Non a caso quel poeta incarnò la passione vivida e vibrante, sanguigna, irrazionale, indomita, furiosa, e non scrisse un solo verso d'amore.

26 settembre 2006

Romanticismo
























« ...il desiderio del piacere essendo materialmente infinito in estensione, la pena dell'uomo nel provare un piacere è di veder subito i limiti della sua estensione, i quali l'uomo non molto profondo gli scorge solamente da presso. Quindi è manifesto: 1. perché tutti i beni paiano bellissimi e sommi da lontano, e l'ignoto sia più bello del noto; effetto della immaginazione determinato dalla inclinazione della natura al piacere, effetto delle illusioni voluto dalla natura. 2. Perché l'anima preferisca in poesia e da per tutto, il bello aereo, le idee infinite. Stante la considerazione qui sopra detta, l'anima deve naturalmente preferire agli altri quel piacere ch'ella non può abbracciare. Di questo bello aereo, di queste idee abbondavano gli antichi, abbondano i loro poeti, massime il più antico cioè Omero, abbondano i fanciulli, veramente Omerici in questo, [...] gl'ignoranti ec. in somma la natura. La cognizione e il sapere ne fa strage, e a noi riesce difficilissimo il provarne. La malinconia, il sentimentale moderno, ec., perciò appunto sono così dolci, perché immergono l'anima in un abisso di pensieri indeterminati, de' quali non sa vedere il fondo né i contorni. [...] Del rimanente, alle volte l'anima desidererà ed effettivamente desidera una veduta ristretta e confinata in certi modi, come nelle situazioni romantiche. La cagione è la stessa, cioè il desiderio dell'infinito, perché allora in luogo della vista, lavora l'immaginazione e il fantastico sottentra al reale. L'anima s’immagina quello che non vede, che quell'albero, quella siepe, quella torre gli nasconde, e va errando in uno spazio immaginario, e si figura cose che non potrebbe, se la sua vista si estendesse da per tutto, perché il reale escluderebbe l'immaginario »

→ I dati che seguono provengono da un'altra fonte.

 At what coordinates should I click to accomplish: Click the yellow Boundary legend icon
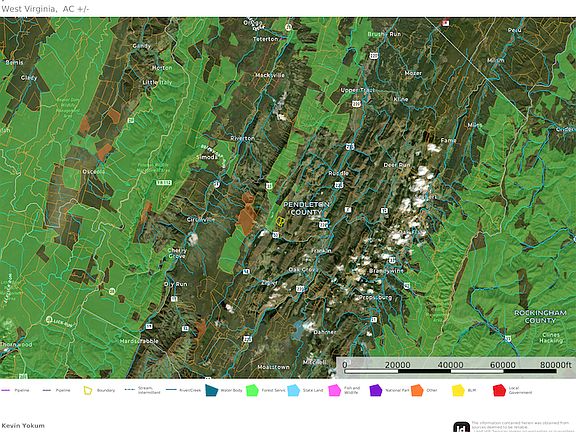[88, 390]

Se poi la veduta è ristretta dalla feritoia di un antico castello, la dimensione spaziale e temporale si incrociano, ed è facile immaginare come, in quella valle all’orizzonte,

… all'orror de' notturni
silenzi si spandea lungo ne' campi
di falangi un tumulto e un suon di tube
e un incalzar di cavalli accorrenti
scalpitanti su gli elmi a' moribondi,
e pianto, ed inni, e delle Parche il canto.

20 settembre 2006

Illusioni


« - Illusioni! - grida il filosofo. Or non è tutto illusione? Tutto! Beati gli antichi che si credevano degni de' baci delle immortali dive del cielo; che sacrificavano alla Bellezza e alle Grazie; che diffondevano lo splendore delle divinità su le imperfezioni dell'uomo, e che trovavano il Bello ed il Vero accarezzando gli idoli della loro fantasia! Illusioni! Ma intanto senza di esse io non sentirei la vita che nel dolore, o (che mi spaventa ancor più) nella rigida e dolorosa indolenza: e se questo cuore non vorrà più sentire, io me lo strapperò dal petto con le mie mani, e lo caccerò come un servo infedele».

E che dire delle conseguenze delle nostre illusioni? E delle delusioni?
Tutti conoscono l'epilogo del romanzo.